DATA FOR THIS EXERCISE:
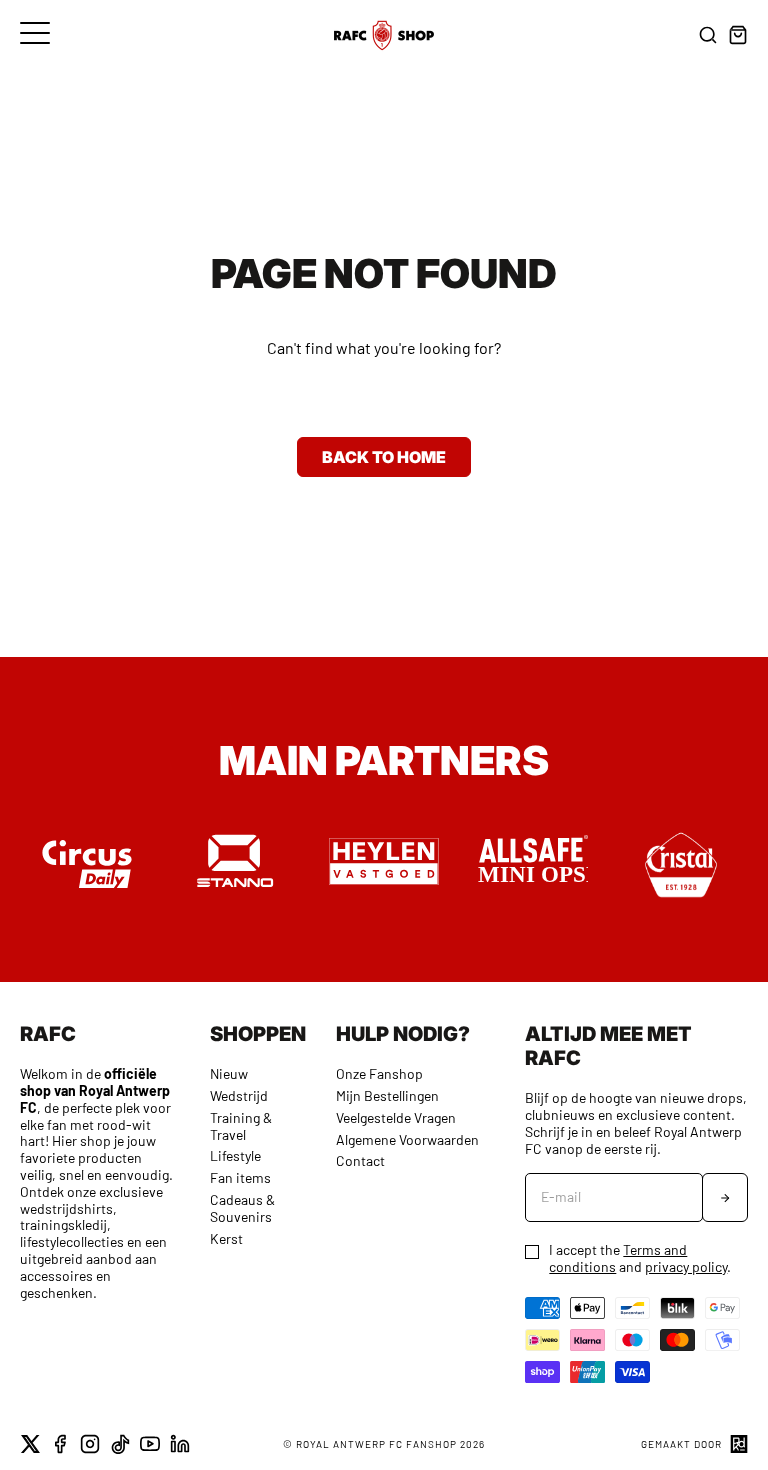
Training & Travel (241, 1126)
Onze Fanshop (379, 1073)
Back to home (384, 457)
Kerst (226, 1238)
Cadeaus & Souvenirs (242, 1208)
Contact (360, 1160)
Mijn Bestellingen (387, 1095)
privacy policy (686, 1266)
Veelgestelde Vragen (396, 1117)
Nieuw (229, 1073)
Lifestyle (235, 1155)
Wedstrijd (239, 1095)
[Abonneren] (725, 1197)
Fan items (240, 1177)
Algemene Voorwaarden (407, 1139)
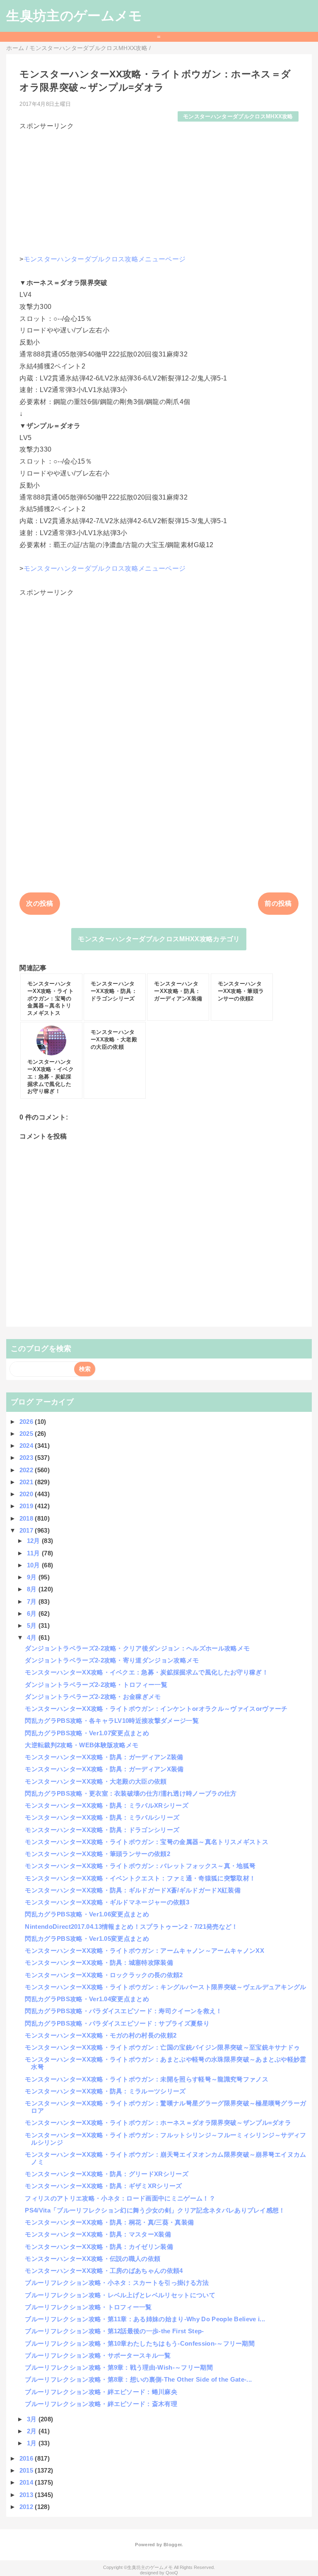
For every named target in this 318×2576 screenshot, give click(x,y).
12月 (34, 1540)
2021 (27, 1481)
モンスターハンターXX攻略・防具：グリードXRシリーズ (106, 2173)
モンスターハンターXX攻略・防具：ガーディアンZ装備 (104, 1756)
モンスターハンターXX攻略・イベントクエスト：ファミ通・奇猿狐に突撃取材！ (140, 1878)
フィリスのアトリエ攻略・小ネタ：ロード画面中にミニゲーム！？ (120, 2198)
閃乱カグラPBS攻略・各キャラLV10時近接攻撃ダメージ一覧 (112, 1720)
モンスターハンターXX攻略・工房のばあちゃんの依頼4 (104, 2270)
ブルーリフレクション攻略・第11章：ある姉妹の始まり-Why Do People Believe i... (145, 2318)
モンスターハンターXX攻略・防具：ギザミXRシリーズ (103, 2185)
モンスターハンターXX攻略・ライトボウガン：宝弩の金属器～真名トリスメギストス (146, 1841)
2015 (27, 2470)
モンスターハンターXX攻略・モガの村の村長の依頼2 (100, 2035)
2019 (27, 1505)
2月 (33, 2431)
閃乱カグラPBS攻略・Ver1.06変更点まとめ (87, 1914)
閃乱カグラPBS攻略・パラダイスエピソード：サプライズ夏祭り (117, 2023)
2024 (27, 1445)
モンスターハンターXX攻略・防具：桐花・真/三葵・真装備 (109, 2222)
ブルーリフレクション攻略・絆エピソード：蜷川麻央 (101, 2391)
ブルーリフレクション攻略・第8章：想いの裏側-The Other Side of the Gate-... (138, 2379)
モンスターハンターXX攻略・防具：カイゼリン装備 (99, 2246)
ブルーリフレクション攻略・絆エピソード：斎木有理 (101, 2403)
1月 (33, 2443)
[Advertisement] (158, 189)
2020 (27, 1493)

DIRECTIONS: In the entries above, which lines hold the word "ブルーリフレクション攻略"? Copy them out.

OUTPUT OF THE TASK:
ブルーリフレクション攻略・第11章：ある姉妹の始まり-Why Do People Believe i... (145, 2318)
ブルーリフレクション攻略・絆エピソード：蜷川麻央 (101, 2391)
ブルーリフレクション攻略・第8章：想いの裏側-The Other Side of the Gate-... (138, 2379)
ブルーリフレクション攻略・絆エピソード：斎木有理 (101, 2403)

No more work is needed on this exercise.